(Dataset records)

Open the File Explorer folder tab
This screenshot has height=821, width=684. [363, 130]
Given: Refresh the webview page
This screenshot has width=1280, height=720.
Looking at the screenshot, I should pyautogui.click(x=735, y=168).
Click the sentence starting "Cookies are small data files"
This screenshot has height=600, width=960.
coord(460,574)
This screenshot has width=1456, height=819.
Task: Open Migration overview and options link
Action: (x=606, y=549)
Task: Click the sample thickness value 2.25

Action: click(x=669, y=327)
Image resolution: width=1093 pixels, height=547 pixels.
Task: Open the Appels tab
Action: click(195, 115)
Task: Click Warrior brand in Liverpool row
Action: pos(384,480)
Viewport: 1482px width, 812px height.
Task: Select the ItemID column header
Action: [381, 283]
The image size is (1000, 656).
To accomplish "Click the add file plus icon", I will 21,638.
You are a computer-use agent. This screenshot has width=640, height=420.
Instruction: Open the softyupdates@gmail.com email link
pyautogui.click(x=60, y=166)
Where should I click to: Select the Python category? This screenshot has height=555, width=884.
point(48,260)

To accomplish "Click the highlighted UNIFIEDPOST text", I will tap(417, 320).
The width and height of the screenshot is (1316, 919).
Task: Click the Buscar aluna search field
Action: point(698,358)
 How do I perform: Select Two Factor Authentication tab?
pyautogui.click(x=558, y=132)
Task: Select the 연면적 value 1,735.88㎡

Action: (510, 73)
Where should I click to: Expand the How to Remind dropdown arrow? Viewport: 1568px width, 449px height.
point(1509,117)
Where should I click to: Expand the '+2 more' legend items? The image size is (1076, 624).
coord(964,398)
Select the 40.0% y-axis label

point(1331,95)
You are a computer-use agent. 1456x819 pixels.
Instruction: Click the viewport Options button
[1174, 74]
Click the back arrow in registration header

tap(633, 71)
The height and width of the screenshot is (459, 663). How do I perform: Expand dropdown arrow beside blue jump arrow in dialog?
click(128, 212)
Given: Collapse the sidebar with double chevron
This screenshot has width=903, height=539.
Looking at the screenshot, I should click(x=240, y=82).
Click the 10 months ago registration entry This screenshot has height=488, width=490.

What is needed: Reproduce the data verbatim, from the line containing "Given: Collapse the" through the last line, with both ends included.

Worked solution:
Given: Collapse the sidebar with double chevron
This screenshot has width=903, height=539.
Looking at the screenshot, I should click(x=240, y=82).
Click the 10 months ago registration entry This screenshot has height=488, width=490.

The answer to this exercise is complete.